Now Kerlikowske is being shaken by what he calls "a perfect storm" of budget cuts, new homeland-security duties, and rising crime. And while Seattle has received $11 million in federal homeland-security grants for equipment and training, the police chief's problem isn't lack of training so much as lack of people to train. And without more officers to assume increased homeland duties, he says, ultimately, "the [security] outcome will be that nothing will have changed." Or the outcome could change for the worse. Before he retired last month, Seattle's local FBI chief Charles Mandigo issued a report warning that the reduction in police forces made the area more attractive to terrorists.

In fact, even as federal dollars start to roll in, many states and localities are experiencing homeland security's cruel twist on the all-dressed-up-with-nowhere-to-go dilemma: They have a lot of shiny new equipment, but can't afford to hire anyone to use it. And regardless of whose responsibility it is-federal, state, or local-to fill the gap, the budget deficit is translating into a homeland-security capacity deficit. "Without question, the single largest challenge is that we are unable to really hire people to support a lot of the federal equipment we're being asked to deploy," says Clifford Ong, director of Indiana's Counter-Terrorism and Security Council. "That is an intractable problem for us."

In Seattle, a $60 million deficit meant the loss of 75 positions from the police department-25 officers and 50 support staff. Though the cuts were achieved through attrition, not layoffs, they still leave Kerlikowske down 25 officers- not to mention the 30 additional he had hoped to hire. And Kerlikowske is not alone. Los Angeles estimates it has 1,000 fewer police officers than it needs. New York, under union pressure, relented on plans to cut more than 200 firefighting jobs, but still shut down six fire stations.

No comprehensive national numbers are available on this state and local "homeland-security deficit." The U.S Conference of Mayors surveyed its members during the country's last bout with an orange alert, and found that cities collectively spent $70 million additional each week under that elevated threat level. House Democrats are distributing a survey to mayors in their districts to gauge their "hometown-security" needs. They plan to release the results next month. Meanwhile, the International Association of Fire Fighters says that firefighter staffing levels in two-thirds of American cities are below national standards.

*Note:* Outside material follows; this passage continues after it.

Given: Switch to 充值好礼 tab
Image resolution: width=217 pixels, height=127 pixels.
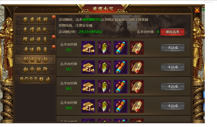Looking at the screenshot, I should tap(36, 30).
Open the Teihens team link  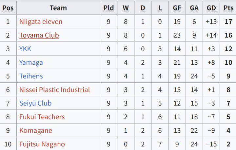pos(31,76)
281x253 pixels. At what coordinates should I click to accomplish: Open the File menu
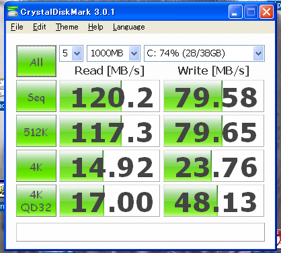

The answer, says Seattle's Kerlikowske, is federal help. "There has to be a point where, in this small number of [high-target] cities, that federal dollars have to be made [available] for personnel," he says. He has plenty of company in that sentiment. Baltimore Mayor Martin O'Malley says if the federal government wants to beef up security quickly, then the federal government has to pay for a substantial part of the increased capacity demanded by the new homeland mission. He quips that homeland security has become "this new unfunded mandate called 'the common defense.' "

While homeland security is not entirely unfunded, the federal government has made it clear that under no circumstances is it going to get into the expensive proposition of hiring local police and firefighters. "The bottom line is, we have a responsibility to equip them, to help train them, to exercise them, to help them plan," says Josh Filler, director of the Homeland Security Department's Office of State and Local Coordination. "The basic responsibility to hire police and firefighters, we believe, rests with the state and local levels."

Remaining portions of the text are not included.